<第四章 植木頭取時代>
次期頭取誕生までの栄光と挫折(17)
絹田会長が定期証書偽造事件の責任をとって取締役相談役に退き、辛うじて頭取職に留まることになった植木は、皮肉にも次第にその地位を不動のものにしていった。
一方谷本も絹田会長の取締役会議における「谷本取締役の責任は不問」との発言を受けて、常務取締役に昇格し、県庁所在地の西京支店長となった。
谷本は1987年(昭和62年)6月、常務から専務取締役に昇格し、十数年振りに本店に戻り営業本部長として采配を振るうことになった。
植木頭取の剛に対して、営業本部長に就任した谷本は柔の姿勢で本部組織を動かす体制を整えていった。行内は次第に谷本専務を次期頭取候補の筆頭に上げる雰囲気が漂うようになった。
谷本が育てた元組合幹部達は順調に頭角を現し、それぞれが維新銀行の主要なポストに就いており、谷本専務の本部長就任に大きな期待を寄せていた。それに呼応するかの如く、本部各部の主要管理職からも、谷本新頭取待望論が燎原の火の如く広がっていった。
谷本の強力な支援を受けた山上正代の保険勧誘は虎の威を借りる狐のように、組合出身の行員達の紹介により、維新銀行全体の取引先に拡大していくことになった。
植木頭取としては谷本を営業本部長に任命したのは後継者として認めたわけではなく、役員異動による定例的なものであると割り切っていたが、谷本は千載一遇のチャンスを生かすために、組合を通じて培った閨閥をフルに活用し、勢力拡大のために全力を傾注していった。

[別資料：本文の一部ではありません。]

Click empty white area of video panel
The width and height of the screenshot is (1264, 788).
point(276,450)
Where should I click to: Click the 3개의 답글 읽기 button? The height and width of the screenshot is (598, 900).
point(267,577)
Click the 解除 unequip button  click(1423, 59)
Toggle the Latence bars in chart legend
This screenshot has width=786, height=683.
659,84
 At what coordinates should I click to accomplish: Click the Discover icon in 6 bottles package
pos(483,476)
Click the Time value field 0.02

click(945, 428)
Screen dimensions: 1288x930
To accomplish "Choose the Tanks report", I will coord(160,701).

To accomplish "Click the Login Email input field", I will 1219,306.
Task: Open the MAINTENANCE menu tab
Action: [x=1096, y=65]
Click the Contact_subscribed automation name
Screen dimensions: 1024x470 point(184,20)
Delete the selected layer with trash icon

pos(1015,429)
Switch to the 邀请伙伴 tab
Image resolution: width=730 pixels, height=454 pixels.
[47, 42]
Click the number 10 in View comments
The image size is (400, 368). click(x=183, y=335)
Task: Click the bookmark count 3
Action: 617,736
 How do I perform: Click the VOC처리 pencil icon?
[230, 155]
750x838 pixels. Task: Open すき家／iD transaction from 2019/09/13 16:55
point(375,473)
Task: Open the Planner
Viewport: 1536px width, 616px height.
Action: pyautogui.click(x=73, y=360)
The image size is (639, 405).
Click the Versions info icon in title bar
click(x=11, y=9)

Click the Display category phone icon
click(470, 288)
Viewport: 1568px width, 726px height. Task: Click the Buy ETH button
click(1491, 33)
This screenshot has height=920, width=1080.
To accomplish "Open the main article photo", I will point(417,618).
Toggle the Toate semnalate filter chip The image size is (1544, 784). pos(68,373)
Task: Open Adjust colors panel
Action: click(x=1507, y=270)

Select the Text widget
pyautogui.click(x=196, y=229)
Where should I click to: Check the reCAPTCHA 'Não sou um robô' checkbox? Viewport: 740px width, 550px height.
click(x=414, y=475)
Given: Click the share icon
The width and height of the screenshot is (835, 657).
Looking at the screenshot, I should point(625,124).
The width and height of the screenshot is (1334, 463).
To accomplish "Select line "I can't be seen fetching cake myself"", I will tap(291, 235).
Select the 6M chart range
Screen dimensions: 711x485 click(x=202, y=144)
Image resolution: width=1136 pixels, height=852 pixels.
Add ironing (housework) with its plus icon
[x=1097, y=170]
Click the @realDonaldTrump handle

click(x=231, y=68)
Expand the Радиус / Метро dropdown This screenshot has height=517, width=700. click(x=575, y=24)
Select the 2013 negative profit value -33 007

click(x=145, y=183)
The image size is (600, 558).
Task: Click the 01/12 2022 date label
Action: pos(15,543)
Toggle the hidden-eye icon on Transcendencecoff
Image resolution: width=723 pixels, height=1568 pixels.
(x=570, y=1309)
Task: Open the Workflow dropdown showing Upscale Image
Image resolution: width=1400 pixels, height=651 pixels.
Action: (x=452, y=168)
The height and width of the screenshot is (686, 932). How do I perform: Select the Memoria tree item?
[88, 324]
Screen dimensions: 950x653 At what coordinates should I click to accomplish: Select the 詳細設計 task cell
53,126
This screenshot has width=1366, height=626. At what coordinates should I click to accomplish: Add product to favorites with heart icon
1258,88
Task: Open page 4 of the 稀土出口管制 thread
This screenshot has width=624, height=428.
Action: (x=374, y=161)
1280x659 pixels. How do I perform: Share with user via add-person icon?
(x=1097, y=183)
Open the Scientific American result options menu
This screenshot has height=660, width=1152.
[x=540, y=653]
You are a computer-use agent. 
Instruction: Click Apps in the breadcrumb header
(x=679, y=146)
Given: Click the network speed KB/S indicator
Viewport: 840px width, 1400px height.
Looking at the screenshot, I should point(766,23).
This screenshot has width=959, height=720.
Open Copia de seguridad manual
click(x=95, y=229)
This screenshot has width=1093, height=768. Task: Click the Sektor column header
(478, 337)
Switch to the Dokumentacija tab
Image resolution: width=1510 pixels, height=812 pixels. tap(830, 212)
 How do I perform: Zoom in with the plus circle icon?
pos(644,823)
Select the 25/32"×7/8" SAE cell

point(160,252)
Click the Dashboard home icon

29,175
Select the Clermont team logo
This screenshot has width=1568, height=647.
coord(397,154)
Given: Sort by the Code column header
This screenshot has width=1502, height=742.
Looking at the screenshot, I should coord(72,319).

植木頭取は側近の笹川幸男常務から、行内に谷本専務を頭取に担ごうとする不穏な動きがあるとの報告を頻繁に受けるようになった。最初はさして気には止めなかったが、取引先からも「次期頭取は谷本専務」との話が聞かれるようになった。
谷本が営業本部長に就任した当時、日本経済は丁度バブルの走りで、都市部を中心とする地銀各行は、預貸金とも年率10%以上の伸びを見せ収益も大幅な増益を果たしていたが、維新銀行はその波に乗り遅れ、地銀上位行から中位行に転落する厳しい営業成績が続くことになった。
しかし行内では、その業績不振の原因は営業本部長の責任ではなく、植木頭取の厳格な経営姿勢が招いたもので、むしろこの業績不振の責任を取って植木頭取が退陣し、新頭取出現による経営刷新を望む声が出始めるようになった。
行内に漂うそのような声を察知した笹川常務は「谷本専務は2年近く営業本部長をやっているが、業績は他行と比較すると非常に見劣りがします。この際業績不振の責任を取らせて、担当替えするかそれとも退任させた方が良いと思いますが、如何ですか」と植木頭取に提案した。